His process is fascinating as well. See the thing about Tim is that he worked and worked and worked all his life on his art, every single day for 60+ years and even then he still couldn’t tell you exactly what or why he was doing what he was doing. 
…Sure he had concepts and reasons and intentionality, but the things that he created, that full reasoning behind it was something that was very intangible and there wasn’t really a way of explaining it. Other than: He saw something, something that really only he could see and he just went and made work about it…for over 60 years. Thats FANTASTIC.

He was very about nature, he loved to spend time in nature. he lived in Chicago and went to school at the Art Institute, then he moved to New York, and started a publishing company (he loved to read) and he had a hut up in the cat skills where he would work and walk and explore and discover and build etc. etc. 
A lot of his work deals with nature and found materials from nature and urban environments, he recycles old pieces into new pieces. and he (and this i think is something really important) he selects objects for their tactile and visual qualities, and they mostly in some way have a resemblance to primitive/ancient art.

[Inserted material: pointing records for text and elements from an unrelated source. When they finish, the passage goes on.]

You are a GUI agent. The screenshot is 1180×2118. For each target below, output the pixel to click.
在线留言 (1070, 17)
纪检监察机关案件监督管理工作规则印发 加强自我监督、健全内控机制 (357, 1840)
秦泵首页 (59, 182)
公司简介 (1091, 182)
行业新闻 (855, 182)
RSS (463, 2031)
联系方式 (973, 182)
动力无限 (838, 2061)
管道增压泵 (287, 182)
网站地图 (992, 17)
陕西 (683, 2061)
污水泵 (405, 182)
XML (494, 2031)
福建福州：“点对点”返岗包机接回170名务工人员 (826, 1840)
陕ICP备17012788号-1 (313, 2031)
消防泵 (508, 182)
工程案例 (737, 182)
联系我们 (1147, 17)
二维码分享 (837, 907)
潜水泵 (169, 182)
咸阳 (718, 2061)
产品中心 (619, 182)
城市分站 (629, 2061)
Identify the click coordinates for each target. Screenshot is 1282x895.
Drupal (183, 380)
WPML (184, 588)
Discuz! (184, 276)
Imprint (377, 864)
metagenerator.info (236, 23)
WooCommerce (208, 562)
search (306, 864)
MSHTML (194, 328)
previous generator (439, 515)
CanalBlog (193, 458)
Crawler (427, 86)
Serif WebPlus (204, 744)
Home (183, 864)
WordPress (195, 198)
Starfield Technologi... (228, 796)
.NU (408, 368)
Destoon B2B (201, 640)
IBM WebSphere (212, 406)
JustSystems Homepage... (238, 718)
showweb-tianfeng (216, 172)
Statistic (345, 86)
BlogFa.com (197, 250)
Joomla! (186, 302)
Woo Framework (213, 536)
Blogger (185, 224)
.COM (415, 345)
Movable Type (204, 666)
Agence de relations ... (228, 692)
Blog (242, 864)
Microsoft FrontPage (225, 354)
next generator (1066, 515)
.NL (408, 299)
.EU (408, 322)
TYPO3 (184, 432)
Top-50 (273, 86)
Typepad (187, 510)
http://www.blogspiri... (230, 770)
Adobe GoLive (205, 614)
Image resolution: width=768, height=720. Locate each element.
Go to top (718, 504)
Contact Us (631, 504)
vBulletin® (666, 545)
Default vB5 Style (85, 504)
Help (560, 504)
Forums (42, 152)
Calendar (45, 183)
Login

Theres a lot of minimalism going on as well. 
A lot of his work was interactive with the viewer in that you had to really look, walk around it, you really are kind of forced to explore content and structure, connections between form, space, color etc.

There was definitely a dialogue between object and image (which is something I’m trying to explore) and investigation of material, media, and surface, and he investigated relationships between painted space and shallow relief, often leading to a dialogue and investigation about how two and three dimensions worked with one another.
He is without a doubt one of my biggest inspirations.

and i really encourage all of you to check out his paintings, sculpture, mixed media work etc.